■ WHAT THE TASK REQUIRES ■
Nothing in the records may be dropped or altered when you repeat them.

■ MATERIAL SHOWN ■
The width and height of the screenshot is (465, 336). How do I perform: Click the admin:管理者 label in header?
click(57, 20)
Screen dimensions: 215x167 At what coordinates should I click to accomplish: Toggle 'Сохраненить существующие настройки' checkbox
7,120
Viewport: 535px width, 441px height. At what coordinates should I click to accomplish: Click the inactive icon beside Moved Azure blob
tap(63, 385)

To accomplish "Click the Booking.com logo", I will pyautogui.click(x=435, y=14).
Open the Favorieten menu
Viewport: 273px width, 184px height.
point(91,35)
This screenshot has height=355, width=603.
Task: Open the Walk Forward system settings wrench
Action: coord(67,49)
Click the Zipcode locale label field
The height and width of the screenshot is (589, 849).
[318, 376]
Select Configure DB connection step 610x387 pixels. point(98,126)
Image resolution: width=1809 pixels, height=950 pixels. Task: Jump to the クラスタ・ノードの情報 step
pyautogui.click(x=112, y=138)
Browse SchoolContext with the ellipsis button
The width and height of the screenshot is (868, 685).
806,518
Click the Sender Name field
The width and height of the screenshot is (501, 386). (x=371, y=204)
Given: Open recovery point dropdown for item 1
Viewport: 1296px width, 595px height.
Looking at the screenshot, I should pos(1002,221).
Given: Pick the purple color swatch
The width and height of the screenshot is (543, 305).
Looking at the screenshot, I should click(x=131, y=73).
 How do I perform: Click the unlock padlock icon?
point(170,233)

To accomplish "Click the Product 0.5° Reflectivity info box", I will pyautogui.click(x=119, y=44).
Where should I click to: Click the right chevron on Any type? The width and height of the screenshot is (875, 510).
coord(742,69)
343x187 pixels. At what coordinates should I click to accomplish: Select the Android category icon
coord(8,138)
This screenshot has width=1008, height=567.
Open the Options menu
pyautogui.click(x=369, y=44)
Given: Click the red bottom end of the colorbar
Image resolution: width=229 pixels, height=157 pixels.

■ ANSWER TO THIS EXERCISE ■
The width and height of the screenshot is (465, 336). How do I perform: Click the admin:管理者 label in header?
click(57, 20)
Screen dimensions: 215x167 At what coordinates should I click to accomplish: Toggle 'Сохраненить существующие настройки' checkbox
7,120
Viewport: 535px width, 441px height. At what coordinates should I click to accomplish: Click the inactive icon beside Moved Azure blob
tap(63, 385)

To accomplish "Click the Booking.com logo", I will pyautogui.click(x=435, y=14).
Open the Favorieten menu
Viewport: 273px width, 184px height.
point(91,35)
This screenshot has height=355, width=603.
Task: Open the Walk Forward system settings wrench
Action: coord(67,49)
Click the Zipcode locale label field
The height and width of the screenshot is (589, 849).
[318, 376]
Select Configure DB connection step 610x387 pixels. point(98,126)
Image resolution: width=1809 pixels, height=950 pixels. Task: Jump to the クラスタ・ノードの情報 step
pyautogui.click(x=112, y=138)
Browse SchoolContext with the ellipsis button
The width and height of the screenshot is (868, 685).
806,518
Click the Sender Name field
The width and height of the screenshot is (501, 386). (x=371, y=204)
Given: Open recovery point dropdown for item 1
Viewport: 1296px width, 595px height.
Looking at the screenshot, I should pos(1002,221).
Given: Pick the purple color swatch
The width and height of the screenshot is (543, 305).
Looking at the screenshot, I should click(x=131, y=73).
 How do I perform: Click the unlock padlock icon?
point(170,233)

To accomplish "Click the Product 0.5° Reflectivity info box", I will pyautogui.click(x=119, y=44).
Where should I click to: Click the right chevron on Any type? The width and height of the screenshot is (875, 510).
coord(742,69)
343x187 pixels. At what coordinates should I click to accomplish: Select the Android category icon
coord(8,138)
This screenshot has width=1008, height=567.
Open the Options menu
pyautogui.click(x=369, y=44)
Given: Click the red bottom end of the colorbar
Image resolution: width=229 pixels, height=157 pixels.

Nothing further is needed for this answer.